**THE PROBLEM:** In the data below, swap each "sidebar" for "navigation pane" and reproduce every line otherwise unchanged.

━━━━━ RAW DATA ━━━━━

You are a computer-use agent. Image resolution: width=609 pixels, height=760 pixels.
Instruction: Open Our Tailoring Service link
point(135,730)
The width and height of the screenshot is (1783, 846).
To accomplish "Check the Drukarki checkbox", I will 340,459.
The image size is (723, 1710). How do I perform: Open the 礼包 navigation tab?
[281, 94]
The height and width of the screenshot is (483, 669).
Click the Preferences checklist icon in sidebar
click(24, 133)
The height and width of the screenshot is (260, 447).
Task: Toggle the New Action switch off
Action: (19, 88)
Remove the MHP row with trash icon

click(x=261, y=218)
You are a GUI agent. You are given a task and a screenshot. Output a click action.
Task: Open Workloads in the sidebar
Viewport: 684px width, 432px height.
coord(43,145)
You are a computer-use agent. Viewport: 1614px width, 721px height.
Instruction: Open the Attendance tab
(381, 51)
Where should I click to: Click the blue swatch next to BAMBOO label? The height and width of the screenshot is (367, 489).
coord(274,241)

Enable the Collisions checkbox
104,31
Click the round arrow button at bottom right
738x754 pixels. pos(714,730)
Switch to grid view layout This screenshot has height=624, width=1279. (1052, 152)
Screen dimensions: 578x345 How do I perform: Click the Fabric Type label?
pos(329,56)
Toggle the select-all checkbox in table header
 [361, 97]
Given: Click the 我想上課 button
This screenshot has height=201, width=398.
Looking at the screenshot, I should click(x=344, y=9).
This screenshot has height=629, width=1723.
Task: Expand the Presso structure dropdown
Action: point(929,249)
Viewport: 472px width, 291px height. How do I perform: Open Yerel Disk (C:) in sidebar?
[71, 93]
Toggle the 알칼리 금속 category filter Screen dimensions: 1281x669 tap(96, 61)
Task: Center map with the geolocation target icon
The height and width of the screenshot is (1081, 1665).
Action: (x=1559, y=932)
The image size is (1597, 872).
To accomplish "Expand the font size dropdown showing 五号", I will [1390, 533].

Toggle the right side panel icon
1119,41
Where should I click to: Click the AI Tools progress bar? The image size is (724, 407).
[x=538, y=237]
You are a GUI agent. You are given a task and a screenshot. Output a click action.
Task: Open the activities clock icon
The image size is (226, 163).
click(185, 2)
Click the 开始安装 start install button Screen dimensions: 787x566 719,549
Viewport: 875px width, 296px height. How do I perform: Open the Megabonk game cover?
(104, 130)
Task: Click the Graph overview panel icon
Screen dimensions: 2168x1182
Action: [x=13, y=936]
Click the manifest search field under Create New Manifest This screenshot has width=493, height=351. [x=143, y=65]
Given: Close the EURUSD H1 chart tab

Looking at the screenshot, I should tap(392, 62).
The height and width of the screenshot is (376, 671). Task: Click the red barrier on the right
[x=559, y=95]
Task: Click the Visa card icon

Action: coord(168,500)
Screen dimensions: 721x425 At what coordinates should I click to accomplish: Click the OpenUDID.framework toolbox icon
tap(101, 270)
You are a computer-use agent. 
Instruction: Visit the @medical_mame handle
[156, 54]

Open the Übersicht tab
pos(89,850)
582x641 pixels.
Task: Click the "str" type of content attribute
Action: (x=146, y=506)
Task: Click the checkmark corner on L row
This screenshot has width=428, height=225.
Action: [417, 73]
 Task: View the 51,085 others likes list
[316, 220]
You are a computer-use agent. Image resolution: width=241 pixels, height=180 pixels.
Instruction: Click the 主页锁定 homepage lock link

━━━━━

**RESULT BELOW:**
You are a computer-use agent. Image resolution: width=609 pixels, height=760 pixels.
Instruction: Open Our Tailoring Service link
point(135,730)
The width and height of the screenshot is (1783, 846).
To accomplish "Check the Drukarki checkbox", I will 340,459.
The image size is (723, 1710). How do I perform: Open the 礼包 navigation tab?
[281, 94]
The height and width of the screenshot is (483, 669).
Click the Preferences checklist icon in navigation pane
click(24, 133)
The height and width of the screenshot is (260, 447).
Task: Toggle the New Action switch off
Action: (19, 88)
Remove the MHP row with trash icon

click(x=261, y=218)
You are a GUI agent. You are given a task and a screenshot. Output a click action.
Task: Open Workloads in the navigation pane
Viewport: 684px width, 432px height.
coord(43,145)
You are a computer-use agent. Viewport: 1614px width, 721px height.
Instruction: Open the Attendance tab
(381, 51)
Where should I click to: Click the blue swatch next to BAMBOO label? The height and width of the screenshot is (367, 489).
coord(274,241)

Enable the Collisions checkbox
104,31
Click the round arrow button at bottom right
738x754 pixels. pos(714,730)
Switch to grid view layout This screenshot has height=624, width=1279. (1052, 152)
Screen dimensions: 578x345 How do I perform: Click the Fabric Type label?
pos(329,56)
Toggle the select-all checkbox in table header
 [361, 97]
Given: Click the 我想上課 button
This screenshot has height=201, width=398.
Looking at the screenshot, I should click(x=344, y=9).
This screenshot has height=629, width=1723.
Task: Expand the Presso structure dropdown
Action: point(929,249)
Viewport: 472px width, 291px height. How do I perform: Open Yerel Disk (C:) in navigation pane?
[71, 93]
Toggle the 알칼리 금속 category filter Screen dimensions: 1281x669 tap(96, 61)
Task: Center map with the geolocation target icon
The height and width of the screenshot is (1081, 1665).
Action: (x=1559, y=932)
The image size is (1597, 872).
To accomplish "Expand the font size dropdown showing 五号", I will [1390, 533].

Toggle the right side panel icon
1119,41
Where should I click to: Click the AI Tools progress bar? The image size is (724, 407).
[x=538, y=237]
You are a GUI agent. You are given a task and a screenshot. Output a click action.
Task: Open the activities clock icon
The image size is (226, 163).
click(185, 2)
Click the 开始安装 start install button Screen dimensions: 787x566 719,549
Viewport: 875px width, 296px height. How do I perform: Open the Megabonk game cover?
(104, 130)
Task: Click the Graph overview panel icon
Screen dimensions: 2168x1182
Action: [x=13, y=936]
Click the manifest search field under Create New Manifest This screenshot has width=493, height=351. [x=143, y=65]
Given: Close the EURUSD H1 chart tab

Looking at the screenshot, I should tap(392, 62).
The height and width of the screenshot is (376, 671). Task: Click the red barrier on the right
[x=559, y=95]
Task: Click the Visa card icon

Action: coord(168,500)
Screen dimensions: 721x425 At what coordinates should I click to accomplish: Click the OpenUDID.framework toolbox icon
tap(101, 270)
You are a computer-use agent. 
Instruction: Visit the @medical_mame handle
[156, 54]

Open the Übersicht tab
pos(89,850)
582x641 pixels.
Task: Click the "str" type of content attribute
Action: (x=146, y=506)
Task: Click the checkmark corner on L row
This screenshot has width=428, height=225.
Action: [417, 73]
 Task: View the 51,085 others likes list
[316, 220]
You are a computer-use agent. Image resolution: width=241 pixels, height=180 pixels.
Instruction: Click the 主页锁定 homepage lock link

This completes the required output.